Sometime ago I was lusting after an iPAD (jan 2010). I could envisage lots of uses for such a device around my home, at work and generally as a mobile device instead of lugging a laptop.
Now I've got one, or should I say, my library has bought a couple of devices for staff use. Yeah!! I have been bringing it home and figuring out the pros and cons of the device.
Dealing with "the Apple Way" was the first learning point. From a person who has used PC's her whole life, the Apple Way of doing things is a little different. Downloading iTunes onto my work PC, authorising it and syncing iTunes with the iPAD was relatively easy, if somewhat counter-intuitive to 20 years of PC using.
Downloading Apps from the iStore was easy - very similar to my Android Phone.
Paying for iWorks Apps such as Pages, Keynote and Numbers has enabled the device to be used with office files but it hurts that I need to download the three apps separately. Perhaps my systems admins can use a different, networked approach?
The interface with iTunes Apps File Sharing is workable but cumbersome. However, the document I transferred from the iPAD to the appropriate folder and then opened in Word 2007 worked like a dream. No importing problems or formatting problems so far.
So far I have avoided as much of the "cloud" as possible, for reasons to do with privacy and security, but I will have to approach that issue sooner or later.
I have downloaded eBooks, podcasts and iView programs - all good. More on eBooks later!
I have used the iPAD at a planning meeting, taking notes as the discussion evolved. I have loaded photos and used it as a photo slideshow, and I used the device in a particular Library Program.
The inbuilt camera is useful for Skype but does not have high enough resolution to use it as a camera. The size of the iPAD makes it difficult to focus as well.
I have also projected the iPAD screen onto a data projector.
The BAD part is the lack of Flash support - none of the Children's online databases subscribed to by my library work as all need Flash!

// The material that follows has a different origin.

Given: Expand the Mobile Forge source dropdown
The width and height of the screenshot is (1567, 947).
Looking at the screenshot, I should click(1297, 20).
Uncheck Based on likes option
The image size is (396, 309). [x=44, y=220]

The interface is intuituve, easy to use and of course a little bit limiting.
But it is a fine piece of engineering and great to use while sitting on the couch in front of the fire!

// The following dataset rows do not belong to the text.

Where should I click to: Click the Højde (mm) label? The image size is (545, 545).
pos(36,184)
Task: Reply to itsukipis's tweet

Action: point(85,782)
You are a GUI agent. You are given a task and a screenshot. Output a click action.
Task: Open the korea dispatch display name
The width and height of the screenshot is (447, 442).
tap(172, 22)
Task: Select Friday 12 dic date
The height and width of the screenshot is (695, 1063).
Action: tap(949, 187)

See, that's what annoys me about Apple. If you dare to even consider straying from their set use cases you're considered to be defective and you will be locked into a mine cart and sent on a roller coaster ride lined with brightly coloured icons, kicking and screaming along the "right path"... and unlike Microsoft, they're brutal with backwards compatibility rapidly outdating older models and removing support for them.

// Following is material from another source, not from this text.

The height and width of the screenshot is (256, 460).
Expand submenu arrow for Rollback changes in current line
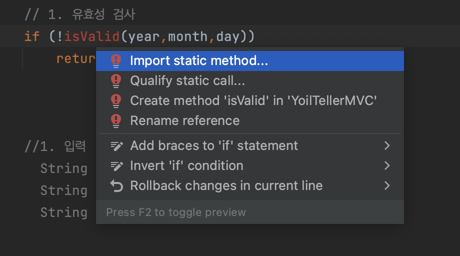pyautogui.click(x=387, y=186)
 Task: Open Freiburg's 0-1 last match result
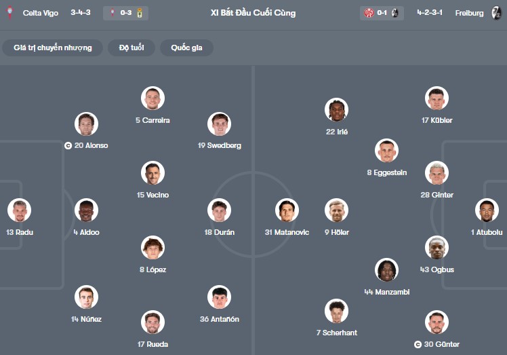382,13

ReplyDeleteRegarding getting stuff onto and from iDevices - unfortunately, it's ALL about the cloud. Get your apps from the app store, get your music from iTunes, get your email from "Mobile Me" or whatever the hell they're calling it this week :).. I dunno.. ultimately I think the best solution lays, as usual, somewhere in the middle, with people able to set up their own "cloud" services wherever they choose with whichever provider they like, or at home.. Centralised storage makes sense when one has so many different intelligent devices, but keeping control of that storage can be difficult.